* _Description of the task_: Go through the listing below and return every line exactly.

* _Material supplied_:
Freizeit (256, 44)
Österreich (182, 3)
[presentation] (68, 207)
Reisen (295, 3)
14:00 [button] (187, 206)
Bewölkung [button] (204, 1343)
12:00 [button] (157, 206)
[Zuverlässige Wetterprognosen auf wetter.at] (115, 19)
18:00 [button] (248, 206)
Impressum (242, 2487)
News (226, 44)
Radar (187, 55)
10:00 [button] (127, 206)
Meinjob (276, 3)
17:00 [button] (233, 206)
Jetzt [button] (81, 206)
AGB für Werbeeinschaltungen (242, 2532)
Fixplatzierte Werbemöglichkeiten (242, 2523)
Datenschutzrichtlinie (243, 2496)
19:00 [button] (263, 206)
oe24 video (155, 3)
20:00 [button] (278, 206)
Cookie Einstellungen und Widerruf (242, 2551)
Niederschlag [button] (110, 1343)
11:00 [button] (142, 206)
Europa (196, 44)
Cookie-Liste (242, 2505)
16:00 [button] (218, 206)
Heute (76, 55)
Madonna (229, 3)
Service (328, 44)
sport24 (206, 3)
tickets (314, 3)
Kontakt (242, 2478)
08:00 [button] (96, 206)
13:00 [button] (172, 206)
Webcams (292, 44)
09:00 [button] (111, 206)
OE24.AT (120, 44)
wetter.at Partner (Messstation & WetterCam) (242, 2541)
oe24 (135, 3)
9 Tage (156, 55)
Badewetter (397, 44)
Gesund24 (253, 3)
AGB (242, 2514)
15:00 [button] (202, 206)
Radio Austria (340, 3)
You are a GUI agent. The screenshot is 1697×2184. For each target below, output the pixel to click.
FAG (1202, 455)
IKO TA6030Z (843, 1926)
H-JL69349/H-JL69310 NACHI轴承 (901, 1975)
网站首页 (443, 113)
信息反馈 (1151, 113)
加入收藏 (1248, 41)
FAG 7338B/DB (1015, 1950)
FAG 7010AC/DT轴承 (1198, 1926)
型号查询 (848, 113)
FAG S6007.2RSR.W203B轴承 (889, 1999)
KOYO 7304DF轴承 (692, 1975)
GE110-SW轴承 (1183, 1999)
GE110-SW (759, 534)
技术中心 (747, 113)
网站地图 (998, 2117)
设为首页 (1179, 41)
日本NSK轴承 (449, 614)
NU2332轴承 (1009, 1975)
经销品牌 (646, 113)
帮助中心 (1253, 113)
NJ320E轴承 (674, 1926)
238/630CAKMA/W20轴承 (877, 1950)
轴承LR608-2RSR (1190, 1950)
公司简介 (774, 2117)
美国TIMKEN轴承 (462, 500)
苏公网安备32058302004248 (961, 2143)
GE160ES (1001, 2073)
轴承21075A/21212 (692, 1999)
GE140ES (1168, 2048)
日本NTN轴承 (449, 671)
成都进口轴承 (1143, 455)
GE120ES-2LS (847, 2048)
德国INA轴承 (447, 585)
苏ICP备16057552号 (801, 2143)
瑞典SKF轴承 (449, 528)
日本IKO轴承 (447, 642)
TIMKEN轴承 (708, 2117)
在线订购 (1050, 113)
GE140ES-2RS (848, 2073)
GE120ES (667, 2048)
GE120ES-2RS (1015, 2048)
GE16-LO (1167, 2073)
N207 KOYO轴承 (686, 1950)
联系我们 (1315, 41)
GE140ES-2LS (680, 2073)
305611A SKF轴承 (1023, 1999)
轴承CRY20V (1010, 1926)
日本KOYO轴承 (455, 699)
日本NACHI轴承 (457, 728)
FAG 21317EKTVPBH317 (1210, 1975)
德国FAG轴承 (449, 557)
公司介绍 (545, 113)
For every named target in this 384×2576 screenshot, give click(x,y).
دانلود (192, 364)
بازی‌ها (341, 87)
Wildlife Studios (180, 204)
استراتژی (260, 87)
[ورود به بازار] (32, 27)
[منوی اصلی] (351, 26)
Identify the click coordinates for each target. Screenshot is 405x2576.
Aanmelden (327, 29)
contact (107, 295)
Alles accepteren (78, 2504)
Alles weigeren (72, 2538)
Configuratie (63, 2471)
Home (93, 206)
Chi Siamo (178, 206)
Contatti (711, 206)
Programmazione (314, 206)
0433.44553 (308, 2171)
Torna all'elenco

* _Solution to this problem_:
Freizeit (256, 44)
Österreich (182, 3)
[presentation] (68, 207)
Reisen (295, 3)
14:00 [button] (187, 206)
Bewölkung [button] (204, 1343)
12:00 [button] (157, 206)
[Zuverlässige Wetterprognosen auf wetter.at] (115, 19)
18:00 [button] (248, 206)
Impressum (242, 2487)
News (226, 44)
Radar (187, 55)
10:00 [button] (127, 206)
Meinjob (276, 3)
17:00 [button] (233, 206)
Jetzt [button] (81, 206)
AGB für Werbeeinschaltungen (242, 2532)
Fixplatzierte Werbemöglichkeiten (242, 2523)
Datenschutzrichtlinie (243, 2496)
19:00 [button] (263, 206)
oe24 video (155, 3)
20:00 [button] (278, 206)
Cookie Einstellungen und Widerruf (242, 2551)
Niederschlag [button] (110, 1343)
11:00 [button] (142, 206)
Europa (196, 44)
Cookie-Liste (242, 2505)
16:00 [button] (218, 206)
Heute (76, 55)
Madonna (229, 3)
Service (328, 44)
sport24 (206, 3)
tickets (314, 3)
Kontakt (242, 2478)
08:00 [button] (96, 206)
13:00 [button] (172, 206)
Webcams (292, 44)
09:00 [button] (111, 206)
OE24.AT (120, 44)
wetter.at Partner (Messstation & WetterCam) (242, 2541)
oe24 (135, 3)
9 Tage (156, 55)
Badewetter (397, 44)
Gesund24 (253, 3)
AGB (242, 2514)
15:00 [button] (202, 206)
Radio Austria (340, 3)
You are a GUI agent. The screenshot is 1697×2184. For each target below, output the pixel to click.
FAG (1202, 455)
IKO TA6030Z (843, 1926)
H-JL69349/H-JL69310 NACHI轴承 (901, 1975)
网站首页 (443, 113)
信息反馈 (1151, 113)
加入收藏 (1248, 41)
FAG 7338B/DB (1015, 1950)
FAG 7010AC/DT轴承 (1198, 1926)
型号查询 (848, 113)
FAG S6007.2RSR.W203B轴承 (889, 1999)
KOYO 7304DF轴承 (692, 1975)
GE110-SW轴承 (1183, 1999)
GE110-SW (759, 534)
技术中心 (747, 113)
网站地图 (998, 2117)
设为首页 (1179, 41)
日本NSK轴承 (449, 614)
NU2332轴承 (1009, 1975)
经销品牌 (646, 113)
帮助中心 (1253, 113)
NJ320E轴承 (674, 1926)
238/630CAKMA/W20轴承 (877, 1950)
轴承LR608-2RSR (1190, 1950)
公司简介 (774, 2117)
美国TIMKEN轴承 (462, 500)
苏公网安备32058302004248 (961, 2143)
GE160ES (1001, 2073)
轴承21075A/21212 (692, 1999)
GE140ES (1168, 2048)
日本NTN轴承 (449, 671)
成都进口轴承 (1143, 455)
GE120ES-2LS (847, 2048)
德国INA轴承 (447, 585)
苏ICP备16057552号 (801, 2143)
瑞典SKF轴承 (449, 528)
日本IKO轴承 (447, 642)
TIMKEN轴承 (708, 2117)
在线订购 (1050, 113)
GE140ES-2RS (848, 2073)
GE120ES (667, 2048)
GE120ES-2RS (1015, 2048)
GE16-LO (1167, 2073)
N207 KOYO轴承 (686, 1950)
联系我们 (1315, 41)
GE140ES-2LS (680, 2073)
305611A SKF轴承 (1023, 1999)
轴承CRY20V (1010, 1926)
日本KOYO轴承 (455, 699)
日本NACHI轴承 (457, 728)
FAG 21317EKTVPBH317 (1210, 1975)
德国FAG轴承 (449, 557)
公司介绍 (545, 113)
For every named target in this 384×2576 screenshot, give click(x,y).
دانلود (192, 364)
بازی‌ها (341, 87)
Wildlife Studios (180, 204)
استراتژی (260, 87)
[ورود به بازار] (32, 27)
[منوی اصلی] (351, 26)
Identify the click coordinates for each target. Screenshot is 405x2576.
Aanmelden (327, 29)
contact (107, 295)
Alles accepteren (78, 2504)
Alles weigeren (72, 2538)
Configuratie (63, 2471)
Home (93, 206)
Chi Siamo (178, 206)
Contatti (711, 206)
Programmazione (314, 206)
0433.44553 (308, 2171)
Torna all'elenco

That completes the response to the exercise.